* [Document section]:
## begin
To summarize the principal-features of the enactment:

1. No person, firm, association or corporation shall as a business, buy milk or cream within the state from producers for the purpose of shipping the same to any city for consumption or manufacture without having (a) an established office within the state, and (b) a license.

2. No such person, firm, association or corporation may obtain a license without (a) satisfying the commissioner of agriculture of his character and financial responsibility; (b) either by giving a surety company bond of not less than five thousand dollars or more than one hundred thousand dollars, or making a deposit of money or securities, or (c) if an individual or a domestic corporation, satisfying the commissioner that he "is solvent and possessed of sufficient assets to reasonably assure compensation to probable creditors."

3. On default of payment by a licensee of money due for the purchase of milk and cream the commissioner shall apply the security to the extinguishment of the claims of creditors filed with him.

Defendant is a domestic corporation. It demurred to each of the two hundred and ninety-eight causes of action set forth in the complaint on the ground that the facts stated do not constitute a cause of action, and moved for judgment on the pleadings. At the Special Term the motion was denied, but the Appellate Division reversed the order denying the motion and dismissed the complaint, one justice dissenting and one not voting, on the ground "that the purpose of the statute is to secure payment for the purchase price of merchandise and is class legislation and not a valid exercise of the police power."

Does an action lie to recover a penalty for violation of section 55 of the Agricultural Law? Section 61 provides that "any person who * * * not being licensed, shall conduct the business of buying milk for shipment as provided in section 55, * * * shall be guilty of a misdemeanor." But the Agricultural Law (Section 52) also provides for penalties to be collected in a civil action. "Every person violating any of the provisions of this chapter, shall forfeit to the People of the State of New York the sum of not less than fifty dollars nor more than one hundred dollars for the first violation." When sections 55 to 61 became a part of "this chapter" (Laws 1909, ch. 9, being chapter 1 of the Consolidated Laws, known as the Agricultural Law) the provisions of section 52 applied automatically to violations thereof, except where obvious inconsistencies arose. Far from being an inconsistency, it is in entire harmony with the general purpose of the Agricultural Law to provide both criminal and civil liability for violations of its provisions.
## end
* [Provided material]:
## begin
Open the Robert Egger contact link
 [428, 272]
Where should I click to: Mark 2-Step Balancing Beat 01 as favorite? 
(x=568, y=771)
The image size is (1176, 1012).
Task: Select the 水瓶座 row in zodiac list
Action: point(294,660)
## end
* [Parts of the exercise]:
a: Reproduce the part of the court opinion on New York's milk-buyer licensing law starting with "To summarize the" and going on through "(b) a license.", word for word.
b: Carry on the court opinion on New York's milk-buyer licensing law from the point where it stops.

* [The answers]:
a:
To summarize the principal-features of the enactment:

1. No person, firm, association or corporation shall as a business, buy milk or cream within the state from producers for the purpose of shipping the same to any city for consumption or manufacture without having (a) an established office within the state, and (b) a license.

b:
Is a violation of the provisions of section 55 charged in the complaint? The grievance to be complained of is not each act of purchasing, but the act of conducting the business of purchasing. The complaint charges in two hundred and ninety-eight separate counts that on or about a certain date, each count setting forth a different date, defendant bought milk or cream from certain producers without having been duly licensed. Each count must be read separately as if it were the only count. The complaint does not allege that at any time defendant carried on the business of purchasing milk or cream. Carrying on the business within the terms of the statute implies continuity of conduct in that respect, a continuous course of dealing, not an isolated transaction. ( Penn Collieries Co. v. McKeever, 183 N.Y. 98; People ex rel. Allen v. Whiting, 68 Misc. Rep. 306.) Section 52 of the Agricultural Law provides for separate penalties for separate acts of selling, exposing for sale, using and the like, but no provision is made for cumulative penalties in case the purchasing is carried on or continued from day to day. The offense of carrying on the business in violation of the statute should alone be pleaded and one penalty sued for. ( People v. Spencer, 201 N.Y. 105.) The complaint does not state facts constituting two hundred and ninety-eight causes of action, neither does it state facts constituting one cause of action. Defendant's demurrer should accordingly be sustained and this opinion might end at this point.

We are asked, however, to pass upon the constitutionality of the statute. Courts often say that they will withhold a decision on the constitutionality of a statute until it becomes unavoidable for the determination of the case ( Hanrahan v. Terminal Station Com. of Buffalo, 206 N.Y. 494, 504), but it seems like an anti-climax to the careful presentation of this appeal on constitutional grounds to dispose of it temporarily as a mere matter of the wording of the complaint. Defendant urges that this is a statute to compel the payment of indebtedness; that nothing in the business of purchasing milk or cream carries with it any special necessity for imposing unusual burdens upon those who carry it on; that the statute has no relation to the public health, morals, safety or convenience or any great public need; that it is unmistakably and palpably in excess of the legislative power; that it violates the due process clauses of the State and Federal Constitutions; that it is also objectionable as "class legislation" and because it delegates legislative power to the commissioner of agriculture. Plaintiff, on the other hand, contends that, as harmful business may be prohibited, so useful businesses may be regulated when the public interests will be thereby subserved; that a useful business may, by reason of local conditions or customs, prove a menace to the public welfare; that it must be presumed that this business has fittingly come under the legislative eye and rule for the reason that when unrestricted it had become or threatened to become the cause of more than ordinary loss to a considerable class in the community and that the manner of regulation is a matter of legislative discretion.

To hold a statute unconstitutional is a grave thing to do. To refuse, by so doing, to recognize a demonstrated evil and to characterize the unusual in legislation as impossible is unwise. Constitutional law is "to a certain extent, a progressive science" ( Holden v. Hardy, 169 169 U.S. 366, 385), and the courts have become more cautious "about pressing the broad words of the Fourteenth Amendment to a drily logical extreme." ( Noble State Bank v. Haskell, 219 U.S. 104, 110.)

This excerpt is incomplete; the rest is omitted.